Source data
-*-

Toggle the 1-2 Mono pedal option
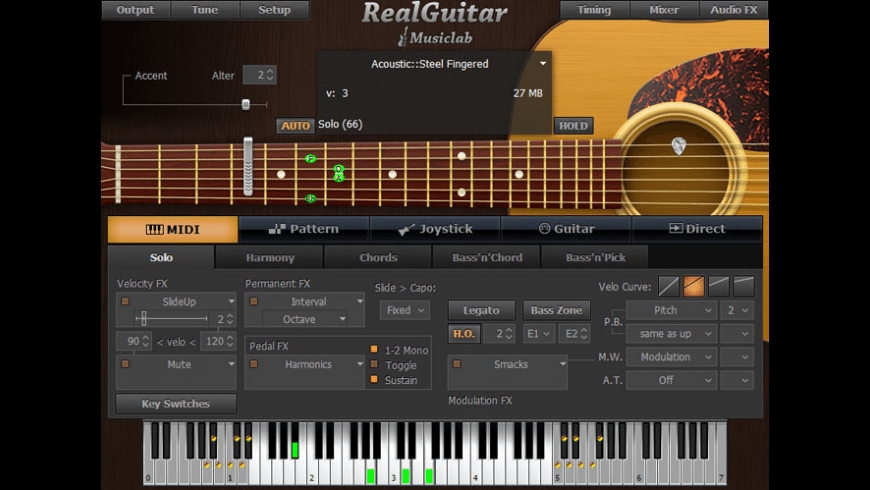Viewport: 870px width, 490px height. [x=374, y=350]
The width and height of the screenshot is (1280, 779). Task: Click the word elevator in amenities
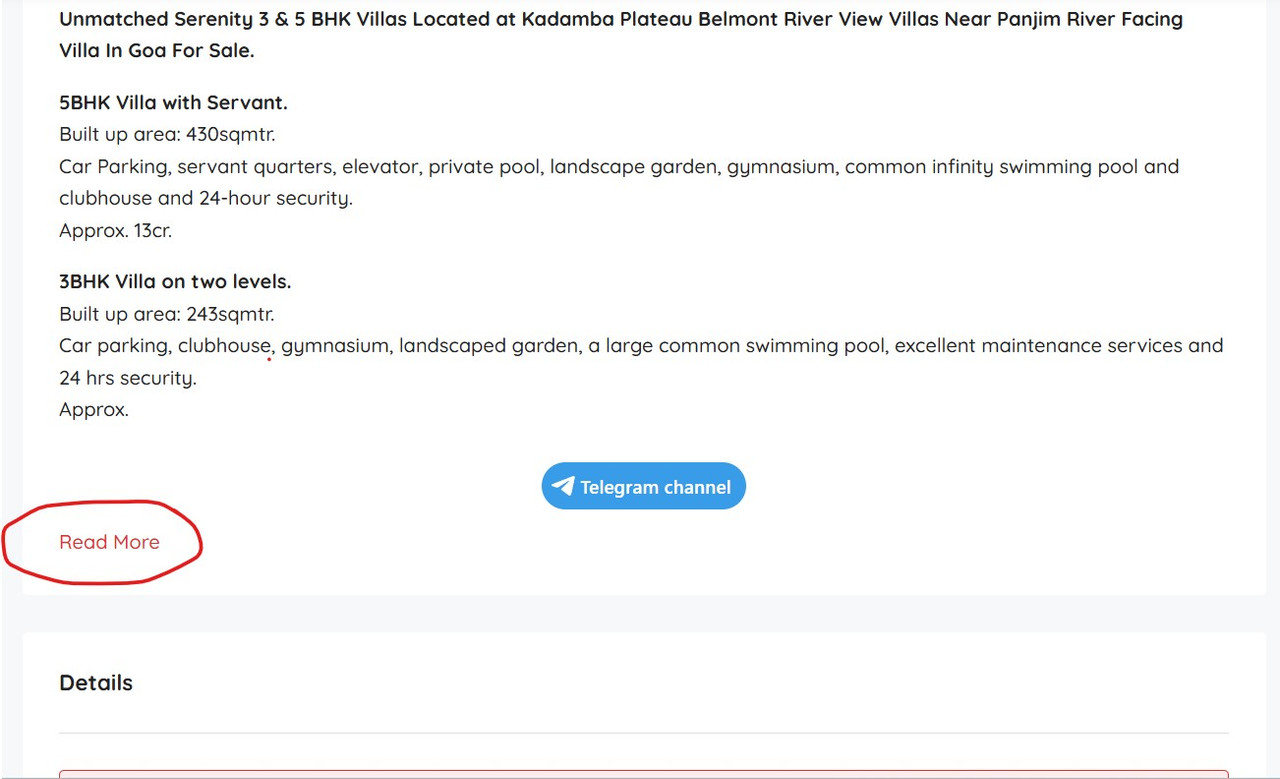pos(379,167)
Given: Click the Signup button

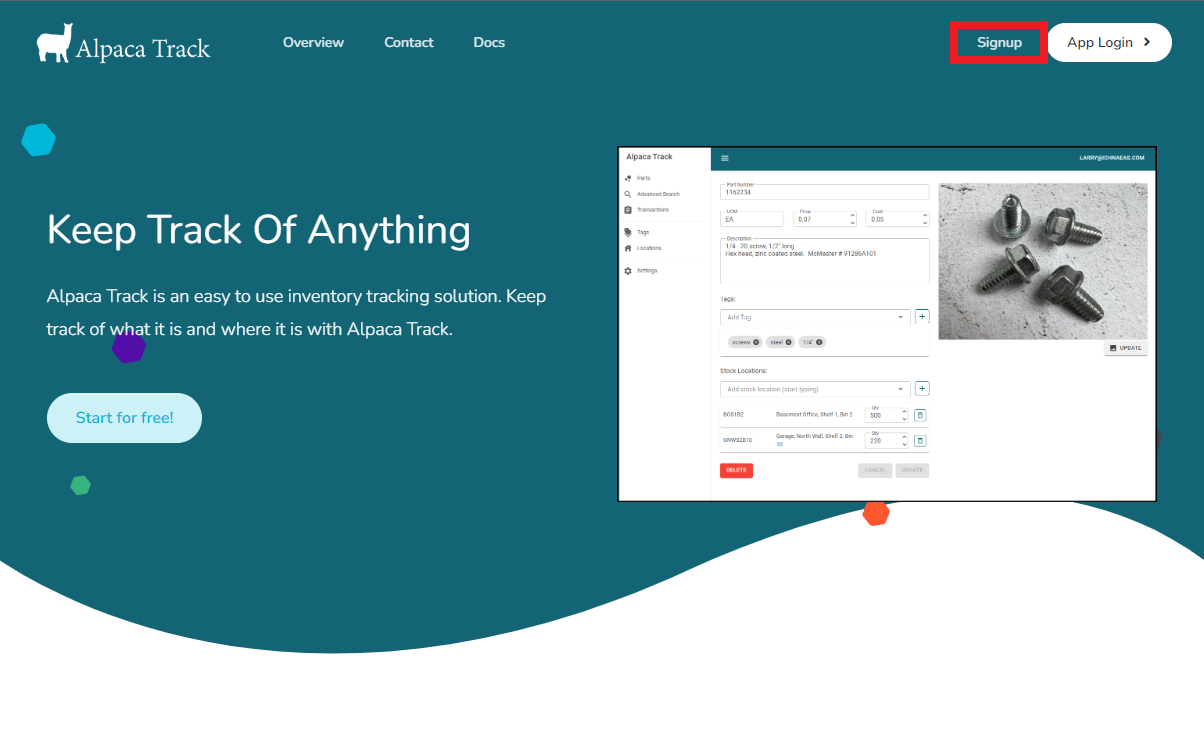Looking at the screenshot, I should [999, 43].
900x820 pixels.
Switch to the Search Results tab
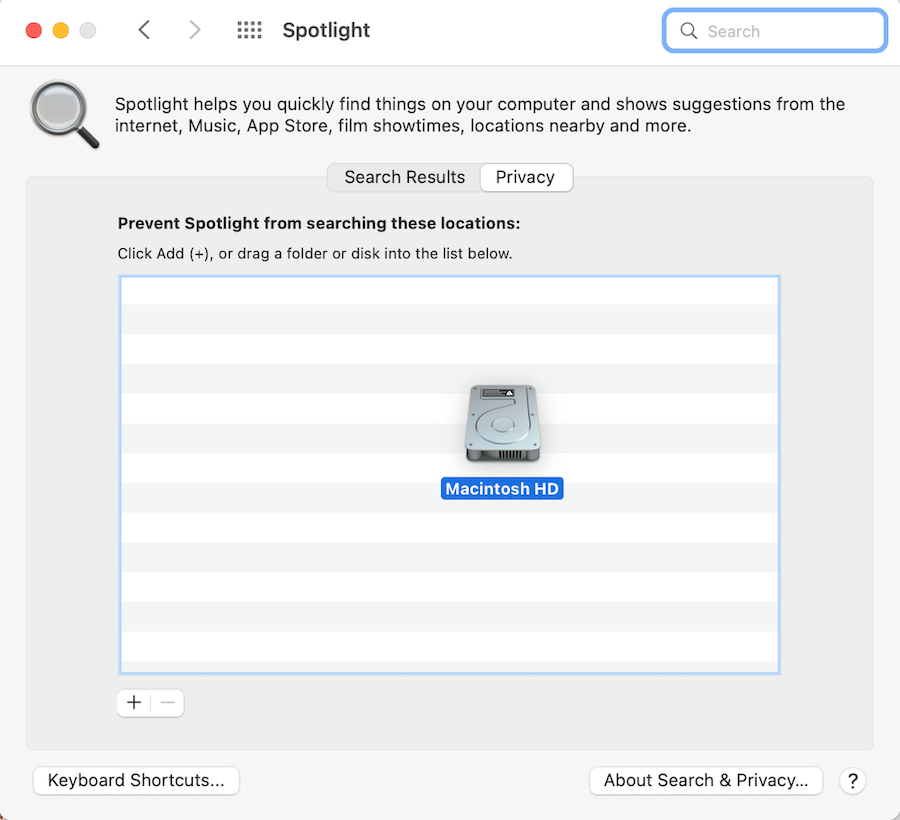[404, 177]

-*-

## Problem statement
Reproduce every line of the items above verbatim, leaving out the pictures.

## Response to the exercise
Toggle the 1-2 Mono pedal option
Viewport: 870px width, 490px height. [x=374, y=350]
The width and height of the screenshot is (1280, 779). Task: Click the word elevator in amenities
pos(379,167)
Given: Click the Signup button

Looking at the screenshot, I should [999, 43].
900x820 pixels.
Switch to the Search Results tab
[404, 177]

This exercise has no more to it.